Еще более Карамзин сблизился и подружился в Петербурге со старшим братом Ивана Ивановича, Александром Ивановичем, о котором сохранилось несколько воспоминаний в «Письмах русского путешественника» и в статье «Цветок на гроб моего Агатона».

«Едва ли не с год мы были неразлучны, – продолжает Дмитриев, – склонность наша к словесности, может быть, что-то сходное и в нравственных качествах, укрепляли нашу связь день ото дня более: мы давали взаимный отчет в нашем чтении. Между тем я показывал ему иногда мелкие мои переводы, которые были печатаны особо и в тогдашних журналах; следуя моему примеру, он принялся и сам за переводы. Первым опытом его был разговор австрийской Марии-Терезии с нашей императрицей Елисаветою в Елисейских полях, переведенный им с немецкого языка».

«Я советовал ему показать его книгопродавцу Миллеру, который покупал и печатал переводы, платя за них, по произвольной оценке и согласию переводчика, книгами из своей книжной лавки. Не могу без улыбки вспомнить, с каким торжественным видом добрый и милый юноша Карамзин вбежал ко мне, держа в обеих руках по два томика Фильдингова „Томаса Джонса“ („Tom Jones“), в маленьком формате с картинками, перевода Харламова. Это было первым его возмездием за словесные труды».

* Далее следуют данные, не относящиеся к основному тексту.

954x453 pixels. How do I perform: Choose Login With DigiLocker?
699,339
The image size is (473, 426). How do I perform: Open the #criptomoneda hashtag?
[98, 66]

«Словесные труды» прельстили Карамзина. В том же 1783 году он перевел идиллию Геснера «Деревянная нога», в которой каждая фраза удивительно хорошо восстанавливает перед нами язык слащавой и добродетельной немецкой поэзии прошлого века – до Гете и Шиллера. В идиллии речь идет, разумеется, о молодом пастухе, пасущем коз на берегу источника, о приятном шуме свирели, о добродетельном старце, поучающем юношество, и многих других одинаковых вещах.